When a business rebrands and creates a new name for itself, it is cutting ties with the old name, its reputation, and its way of doing things. This change can evoke many emotions, even for a sole proprietorship. There’s a sense of grief in losing the old name and everything associated with it.

In a multi-generational business, especially one that’s family-run, the name change can feel like a sign of uselessness for the older generations. No one likes feeling useless or ineffective, which is one of the underlying reasons for the resistance. When you add interpersonal and family dynamics, you could have not just a resistant person but a powder keg that could blow even bigger cracks in the family.

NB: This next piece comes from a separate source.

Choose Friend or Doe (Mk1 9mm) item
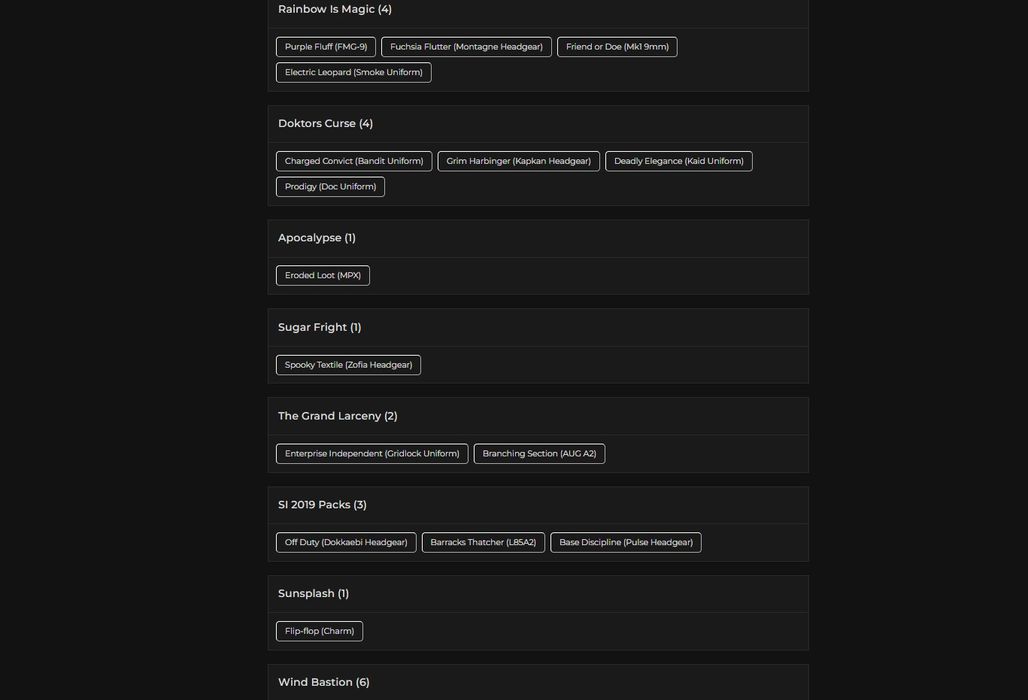The height and width of the screenshot is (700, 1028). click(617, 47)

Additionally, there’s the fear of losing loyal customers, which terrifies a more established business due to the potential loss of referrals and momentum. There’s also the added cost of replacing items that feature the former name, making it feel like starting over. The fears associated with starting over can trigger significant emotions and resistance as well.

Rebranding has many positives, especially if the former owners had a bad reputation or the name was causing stagnation. However, I know that rebranding with a name change isn’t for everyone. Sometimes what’s needed isn’t a full break with the name or reputation but a small change, such as adding or dropping a word from the name. This can sometimes break through the resistance. It causes less damage, but it has to be a logical and strategic choice for the business.

Remember one thing: stagnation and rigidity can kill a business. Sometimes change, while very scary, is the only way to stay afloat.

Whatever you do, when it comes to a rebrand with a full or partial name change, handle the situation with care and lots of open communication.

Alright, that’s all I got this week! Talk to you soon!